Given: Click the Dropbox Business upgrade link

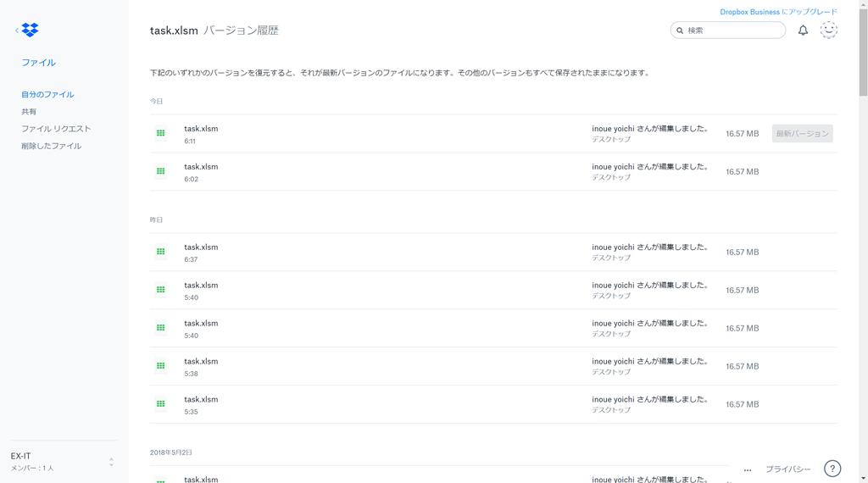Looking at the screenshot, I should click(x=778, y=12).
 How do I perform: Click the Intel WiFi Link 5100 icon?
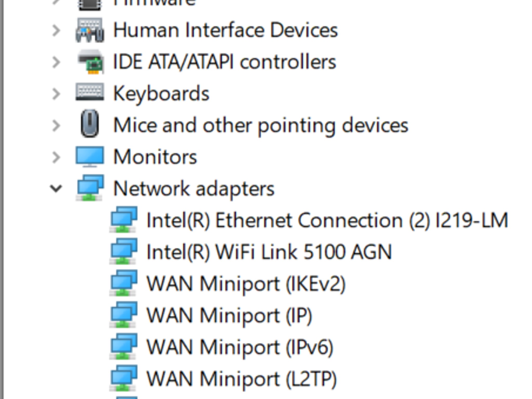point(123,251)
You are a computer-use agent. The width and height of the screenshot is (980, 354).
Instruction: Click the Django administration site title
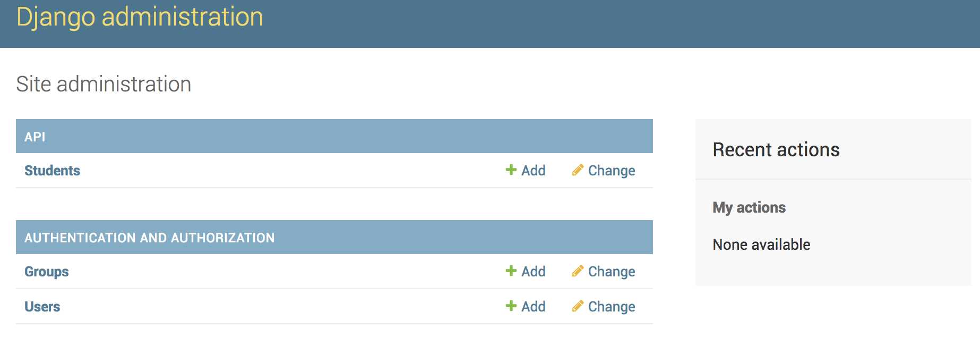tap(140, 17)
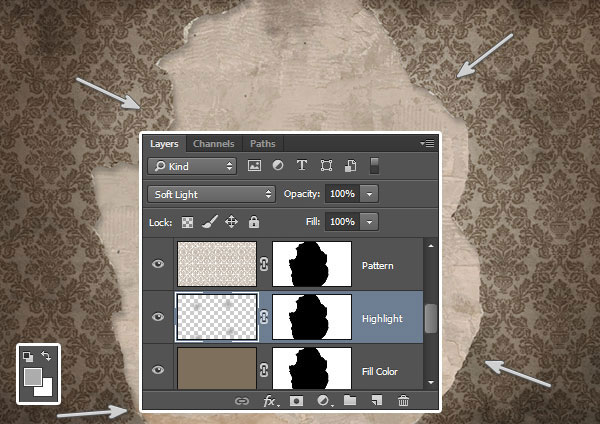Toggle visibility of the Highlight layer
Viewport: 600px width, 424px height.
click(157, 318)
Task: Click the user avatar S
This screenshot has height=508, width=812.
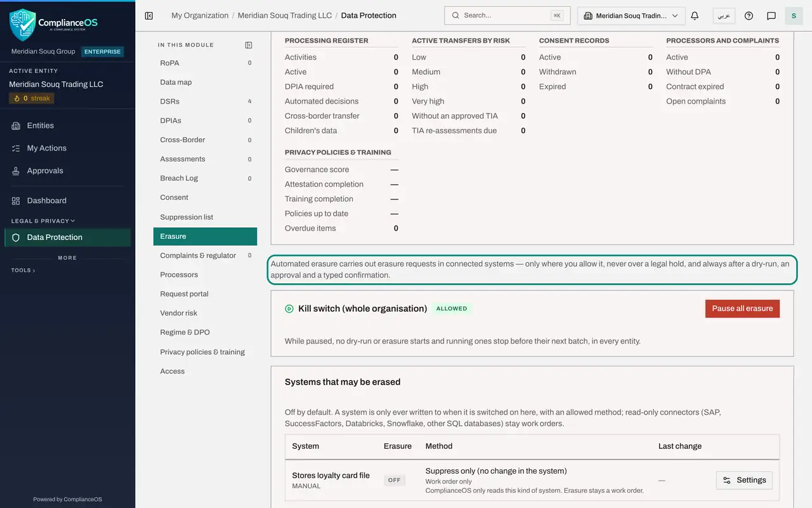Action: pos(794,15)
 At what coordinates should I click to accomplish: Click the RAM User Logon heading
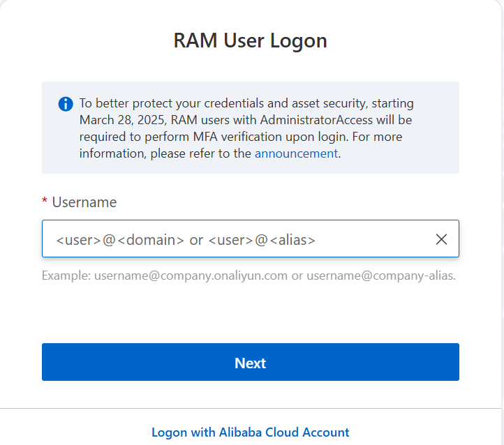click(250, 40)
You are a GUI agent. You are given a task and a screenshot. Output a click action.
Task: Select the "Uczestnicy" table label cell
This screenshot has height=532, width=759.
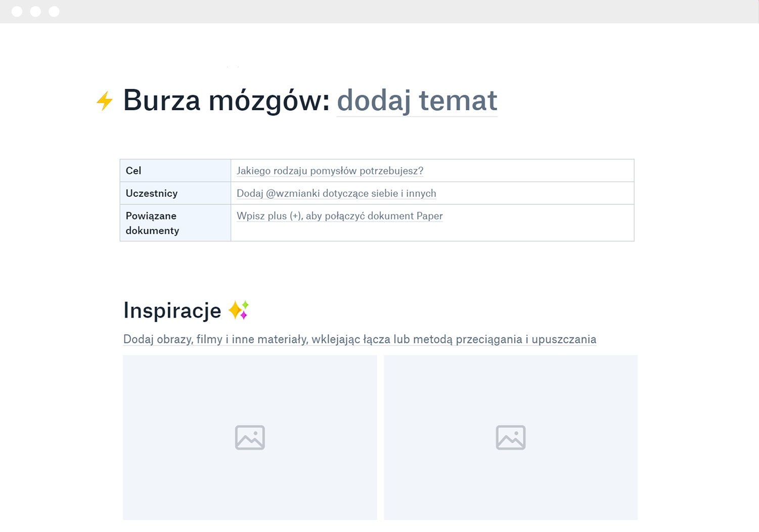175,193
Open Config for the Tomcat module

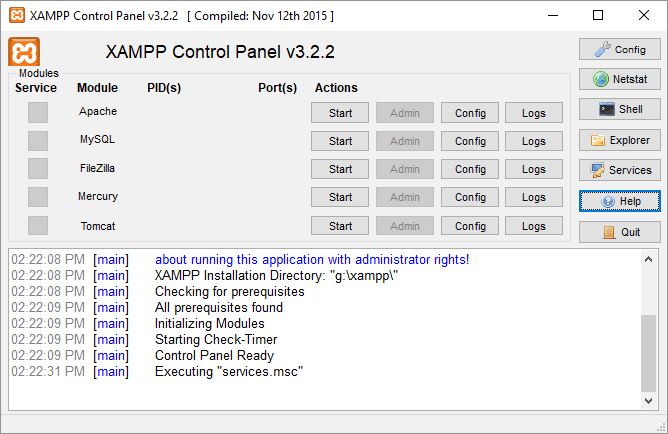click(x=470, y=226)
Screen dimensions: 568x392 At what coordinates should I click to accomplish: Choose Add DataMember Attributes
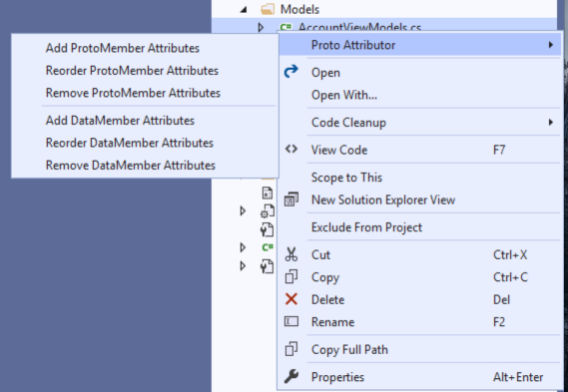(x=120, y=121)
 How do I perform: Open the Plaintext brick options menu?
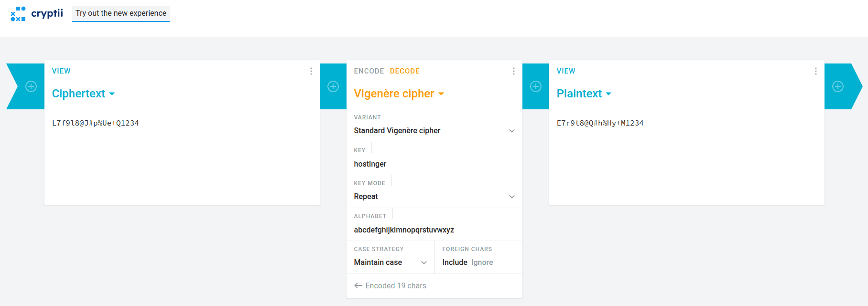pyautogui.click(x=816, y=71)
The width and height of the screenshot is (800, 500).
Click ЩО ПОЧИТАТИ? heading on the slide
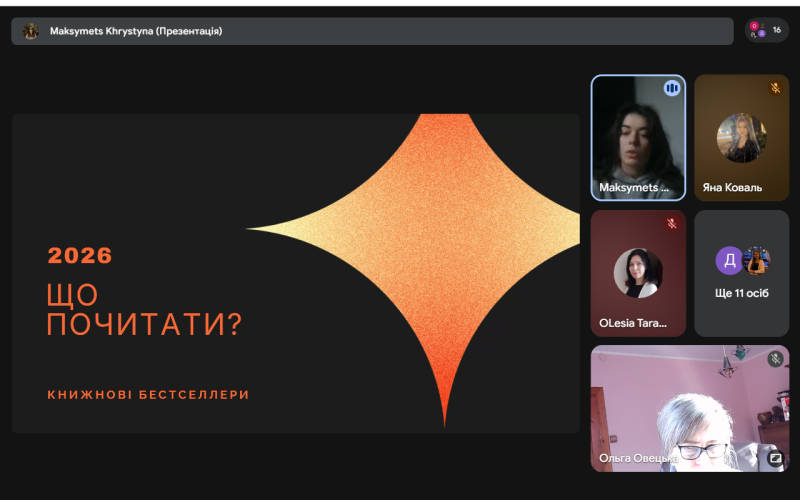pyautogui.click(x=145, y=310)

» **PROBLEM**
Look through the data above. Find each line with the string "agent" and copy it.

» **TASK ANSWER**
You are a computer-use agent. The width and height of the screenshot is (980, 354).
You are a GUI agent. You are given a task and a screenshot. Output a click action.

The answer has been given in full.